Crimea is roughly the size of Maryland; it has a population of around 2 million people. Russia militarily moved into the peninsula in March 2014, seizing it from Ukraine. It formally annexed it just weeks later, following a widely disputed referendum that saw a reported 96.77 percent vote by Crimeans to join Russia.
Officially, it’s still a part of Ukraine in the eyes of the world — only a handful of countries have recognized Russian sovereignty over it — but there has been little doubt for the last eight years who has the power on the ground.
Crimea is much more than a pretty holiday spot. The peninsula’s history is dramatic, intertwined with both modern Ukraine and Russia but also distinct, with lengthy periods of Mongol and Ottoman rule. Some of these past events are still bitter, including the Soviet-era mass deportation of a major ethnic group in the peninsula, the Muslim Crimean Tatars, to Central Asia.
Russia has long viewed Ukrainian control of Crimea as the result of a foolish historic mistake. In 1954, Soviet Premier Nikita Khrushchev transferred what was then the Crimean Oblast, a regional district, from Russia to Ukraine. The majority of Crimea still spoke Russian and under the Soviet Union, this sort of administrative difference was nominal.
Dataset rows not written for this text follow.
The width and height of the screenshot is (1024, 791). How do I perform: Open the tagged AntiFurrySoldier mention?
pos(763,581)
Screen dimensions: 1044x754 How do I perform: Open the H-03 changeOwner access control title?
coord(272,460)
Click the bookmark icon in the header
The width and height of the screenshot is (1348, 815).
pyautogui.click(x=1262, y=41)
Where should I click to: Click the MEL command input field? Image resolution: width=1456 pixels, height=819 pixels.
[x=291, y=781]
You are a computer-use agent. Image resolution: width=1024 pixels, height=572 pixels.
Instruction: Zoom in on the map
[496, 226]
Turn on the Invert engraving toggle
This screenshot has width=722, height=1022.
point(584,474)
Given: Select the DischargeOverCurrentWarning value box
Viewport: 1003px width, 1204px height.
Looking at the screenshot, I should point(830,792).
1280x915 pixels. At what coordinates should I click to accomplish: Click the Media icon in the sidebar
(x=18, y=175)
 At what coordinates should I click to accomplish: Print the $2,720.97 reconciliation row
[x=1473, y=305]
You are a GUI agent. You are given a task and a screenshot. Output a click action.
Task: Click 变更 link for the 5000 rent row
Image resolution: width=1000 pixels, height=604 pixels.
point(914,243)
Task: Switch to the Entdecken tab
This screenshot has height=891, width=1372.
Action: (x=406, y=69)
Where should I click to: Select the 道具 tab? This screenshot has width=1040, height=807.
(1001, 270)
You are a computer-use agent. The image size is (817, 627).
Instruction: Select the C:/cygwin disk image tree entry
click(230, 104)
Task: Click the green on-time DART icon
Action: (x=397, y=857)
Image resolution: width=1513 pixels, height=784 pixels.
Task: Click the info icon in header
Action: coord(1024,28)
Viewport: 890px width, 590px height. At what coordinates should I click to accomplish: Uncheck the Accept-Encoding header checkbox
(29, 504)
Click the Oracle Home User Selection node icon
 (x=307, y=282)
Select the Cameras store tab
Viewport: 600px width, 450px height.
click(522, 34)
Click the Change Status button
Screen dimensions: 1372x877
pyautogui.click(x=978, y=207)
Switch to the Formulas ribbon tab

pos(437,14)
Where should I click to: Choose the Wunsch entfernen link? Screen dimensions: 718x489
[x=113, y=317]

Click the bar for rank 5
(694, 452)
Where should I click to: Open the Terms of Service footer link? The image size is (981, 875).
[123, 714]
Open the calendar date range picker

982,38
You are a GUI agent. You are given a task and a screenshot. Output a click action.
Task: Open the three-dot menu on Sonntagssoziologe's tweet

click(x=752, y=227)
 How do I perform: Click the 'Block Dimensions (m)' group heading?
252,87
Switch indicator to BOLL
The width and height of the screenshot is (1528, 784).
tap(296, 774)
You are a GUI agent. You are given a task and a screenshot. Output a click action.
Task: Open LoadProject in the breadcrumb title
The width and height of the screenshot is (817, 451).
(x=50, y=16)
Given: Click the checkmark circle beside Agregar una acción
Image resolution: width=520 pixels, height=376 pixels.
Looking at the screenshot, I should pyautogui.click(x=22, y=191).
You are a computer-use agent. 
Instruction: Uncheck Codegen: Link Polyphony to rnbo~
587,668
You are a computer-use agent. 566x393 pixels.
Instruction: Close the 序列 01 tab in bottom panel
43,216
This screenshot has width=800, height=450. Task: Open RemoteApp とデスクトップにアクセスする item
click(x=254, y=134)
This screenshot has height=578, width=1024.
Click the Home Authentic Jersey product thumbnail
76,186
But as communism collapsed, Crimea’s status as a gray area became an issue.
The reforming Soviet leader Mikhail Gorbachev was at his vacation home in Crimea when the KGB launched a coup against him in 1991, a key moment in the end of the Soviet Union. When Ukraine held a referendum on independence from Russia later that year, 54 percent of Crimean voters favored breaking away — a majority, though still among the lowest to be found in Ukraine — and there were calls for independence from Ukraine in the peninsula’s parliament.
For both Kyiv and Moscow, Crimea was too valuable to lose completely. Ukraine held onto it after 1991, while Russia was allowed to keep the Russian naval fleet housed at Sevastopol — a crucial warm-water port in Crimea that would provide access to the Mediterranean all year round for Russia.
The peninsula’s strategic location would later prove vital for Russian troop movements into south Ukraine earlier this year, becoming a key logistics hub for Moscow’s war effort.
A successful Ukrainian attack in Crimea would be a significant escalation in the war. Patriotic Russians like RT’s Simonyan have been apoplectic after Tuesday’s blasts, while the mood among Ukrainians has been one of celebration perhaps only rivaled by the sinking of Russia’s Black Sea fleet flagship, the Moskva, in April.
By attacking far into territory that Russians assumed safe, Ukraine could change the calculus of the war by forcing Moscow to redeploy defenses. It is not clear how the air base could have been hit if this was indeed a deliberate attack. Ukrainian officials have hinted at the work of “partisans” acting as saboteurs behind Russian lines. Drones and missiles are possible, though Ukraine is not known to have any missiles that could reach 140 miles from the nearest front line.
The United States has not given Ukraine longer-range weapons, despite requests from Kyiv, largely due to fears that they could be used to strike within Russian borders — an escalation that worries Washington. Crimea, despite its disputed sovereignty, may not be exempt.
Russian travelers, meanwhile, are in a bind. Hotel room occupancy in Crimea was already down by a third year-on-year in June, despite slashed prices, Russian news outlet RBC reported earlier this summer. But for Russian tourists facing the risk of travel restrictions pushed by Zelensky and supported by some European states, holidaying in a gray zone next to a war may be one of few choices.